Hiç o fasulyeden domates bekledin mi sen peki? Beklemedin tabi, çünkü fasulye ekmiştin, fasulye bekliyordun..
Şimdi ne değişti peki? Fasulyeler artık domates de olabiliyor mu yoksa çoğumuz boş umutlar peşinde mi hala? Kim bilir belki de onlar becerememişlerdir fasulye deneyini, hoş ben de onlardan biriydim. Belki de hala hayata ektiğim fasulyelerin büyümediğini görünce tepki veriyorumdur. Bir fasulye neden büyümez? Su vermezsin de ondan. Belki de ben yeterince su vermedim hayatımdaki fasulyelere?

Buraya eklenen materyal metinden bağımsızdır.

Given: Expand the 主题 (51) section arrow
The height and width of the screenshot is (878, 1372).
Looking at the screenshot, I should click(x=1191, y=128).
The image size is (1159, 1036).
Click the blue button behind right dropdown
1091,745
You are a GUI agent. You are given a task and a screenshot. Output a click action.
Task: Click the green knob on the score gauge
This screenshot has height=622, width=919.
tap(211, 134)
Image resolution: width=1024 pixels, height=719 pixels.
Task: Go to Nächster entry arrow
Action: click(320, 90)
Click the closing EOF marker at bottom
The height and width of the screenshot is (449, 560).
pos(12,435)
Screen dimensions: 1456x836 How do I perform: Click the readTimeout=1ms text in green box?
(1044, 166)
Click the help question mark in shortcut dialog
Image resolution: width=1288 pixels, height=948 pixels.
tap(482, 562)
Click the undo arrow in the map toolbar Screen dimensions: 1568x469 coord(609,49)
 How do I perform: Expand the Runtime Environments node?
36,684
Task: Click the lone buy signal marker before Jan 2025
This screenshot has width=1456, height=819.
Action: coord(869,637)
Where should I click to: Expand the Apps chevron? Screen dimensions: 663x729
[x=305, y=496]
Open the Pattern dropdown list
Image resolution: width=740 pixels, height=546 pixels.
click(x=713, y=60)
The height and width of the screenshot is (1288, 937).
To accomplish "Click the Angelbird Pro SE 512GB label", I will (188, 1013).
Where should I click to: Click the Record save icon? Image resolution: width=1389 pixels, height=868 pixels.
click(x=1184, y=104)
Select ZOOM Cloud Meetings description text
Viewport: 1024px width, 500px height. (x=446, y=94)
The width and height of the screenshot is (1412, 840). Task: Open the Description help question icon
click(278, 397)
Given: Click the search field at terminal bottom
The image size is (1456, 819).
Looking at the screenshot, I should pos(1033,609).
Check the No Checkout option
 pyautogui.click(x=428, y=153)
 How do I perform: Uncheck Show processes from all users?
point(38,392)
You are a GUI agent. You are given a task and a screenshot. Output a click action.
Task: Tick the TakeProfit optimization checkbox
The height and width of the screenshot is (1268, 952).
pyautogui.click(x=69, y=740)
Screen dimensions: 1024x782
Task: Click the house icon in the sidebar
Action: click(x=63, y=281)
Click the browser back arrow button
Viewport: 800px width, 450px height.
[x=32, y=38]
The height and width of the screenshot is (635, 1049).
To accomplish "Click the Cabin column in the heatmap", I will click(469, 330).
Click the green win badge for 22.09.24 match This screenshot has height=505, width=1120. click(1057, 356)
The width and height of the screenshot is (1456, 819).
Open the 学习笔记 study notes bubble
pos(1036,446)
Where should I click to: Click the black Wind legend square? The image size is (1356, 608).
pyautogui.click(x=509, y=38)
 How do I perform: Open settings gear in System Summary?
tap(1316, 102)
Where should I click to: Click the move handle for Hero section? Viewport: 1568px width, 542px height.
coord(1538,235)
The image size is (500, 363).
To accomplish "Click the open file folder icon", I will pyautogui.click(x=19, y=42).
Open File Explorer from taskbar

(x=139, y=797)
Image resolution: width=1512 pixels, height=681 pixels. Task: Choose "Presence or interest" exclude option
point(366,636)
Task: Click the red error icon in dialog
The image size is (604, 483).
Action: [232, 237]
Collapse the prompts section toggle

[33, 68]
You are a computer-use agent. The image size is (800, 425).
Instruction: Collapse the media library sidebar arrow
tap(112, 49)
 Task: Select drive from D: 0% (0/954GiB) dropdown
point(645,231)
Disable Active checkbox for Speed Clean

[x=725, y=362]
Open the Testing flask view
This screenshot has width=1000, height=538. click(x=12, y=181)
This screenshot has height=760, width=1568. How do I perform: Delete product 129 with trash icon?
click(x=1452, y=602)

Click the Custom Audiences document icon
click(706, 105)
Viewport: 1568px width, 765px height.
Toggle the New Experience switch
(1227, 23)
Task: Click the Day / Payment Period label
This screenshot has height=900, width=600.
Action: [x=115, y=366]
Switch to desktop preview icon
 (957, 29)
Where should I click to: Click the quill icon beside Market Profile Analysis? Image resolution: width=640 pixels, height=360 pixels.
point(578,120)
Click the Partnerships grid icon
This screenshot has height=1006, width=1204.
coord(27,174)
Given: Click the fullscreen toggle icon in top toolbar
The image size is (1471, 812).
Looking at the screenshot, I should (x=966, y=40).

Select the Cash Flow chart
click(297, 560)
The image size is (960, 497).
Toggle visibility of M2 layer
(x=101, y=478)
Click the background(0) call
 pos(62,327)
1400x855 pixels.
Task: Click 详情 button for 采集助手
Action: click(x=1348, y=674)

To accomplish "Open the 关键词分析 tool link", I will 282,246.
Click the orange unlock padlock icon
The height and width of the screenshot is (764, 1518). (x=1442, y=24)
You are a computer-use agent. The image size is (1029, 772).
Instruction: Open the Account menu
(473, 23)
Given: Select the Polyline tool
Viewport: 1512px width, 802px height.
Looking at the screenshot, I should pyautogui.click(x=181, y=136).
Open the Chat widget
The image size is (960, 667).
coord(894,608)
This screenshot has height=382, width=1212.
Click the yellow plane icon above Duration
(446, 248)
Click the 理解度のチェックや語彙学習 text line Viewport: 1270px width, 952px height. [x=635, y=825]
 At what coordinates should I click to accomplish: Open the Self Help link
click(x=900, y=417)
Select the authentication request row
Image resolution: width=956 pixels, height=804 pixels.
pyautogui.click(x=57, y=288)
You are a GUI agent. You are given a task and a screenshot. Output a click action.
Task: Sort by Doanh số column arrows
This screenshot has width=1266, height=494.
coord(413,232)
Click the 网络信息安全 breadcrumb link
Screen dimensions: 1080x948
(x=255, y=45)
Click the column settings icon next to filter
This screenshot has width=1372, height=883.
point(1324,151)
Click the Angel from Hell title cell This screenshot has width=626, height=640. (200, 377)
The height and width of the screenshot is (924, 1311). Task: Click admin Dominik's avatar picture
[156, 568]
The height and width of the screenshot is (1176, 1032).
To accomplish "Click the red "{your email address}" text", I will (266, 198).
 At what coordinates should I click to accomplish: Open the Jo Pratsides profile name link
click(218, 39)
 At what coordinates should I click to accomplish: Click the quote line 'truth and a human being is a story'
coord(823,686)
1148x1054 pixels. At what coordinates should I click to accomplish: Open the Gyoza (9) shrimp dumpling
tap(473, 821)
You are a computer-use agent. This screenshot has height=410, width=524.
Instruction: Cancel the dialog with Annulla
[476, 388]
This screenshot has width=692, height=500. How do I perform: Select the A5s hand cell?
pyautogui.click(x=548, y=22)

Bir ihtimal onlar sihirliydi de ben onları pamuğa mı gömdüm yoksa?
Bu sorular hep aklımda..
Doğru düzgün bir programım olmadan bir şeyler başarmaya çalışıyorum mesela hala, yapacağım şeylerin kendi kendine olmasını bekliyorum ara sıra, neden diyorum bolca, boş zamanım olsa neler yaparım diyorum, boş zamanımda boş duruyorum. Ben olanların farkındayım da fasulyelerden sihir bekliyorum..
Boşuna..
Bazen de farkında oluyorum, ne yapıyorum diyorum. Bu zamana kadar bana yardım eden esinti ya giderse diyorum. Ya kesilirse rüzgarım, ne yaparım bilmiyorum..
Ben kendimi tanıyorum diyorum ya, en büyük yalanı söylüyorum. Ben bile kendimi tanımıyorum. Neler yapabileceğimin farkında olmuyorum bazen. Yapamayınca da 'istesem yaparım' diyorum. Ve istiyorum da bazen, yapamıyorum. İşte o an vicdan giriyor devreye. Bir güzel ayarı verip geri gidiyor. Ben yine kendimle konuşurken buluyorum kendimi. Kendimi sorguluyorum, cevap veremediğim sorular soruyorum bazen..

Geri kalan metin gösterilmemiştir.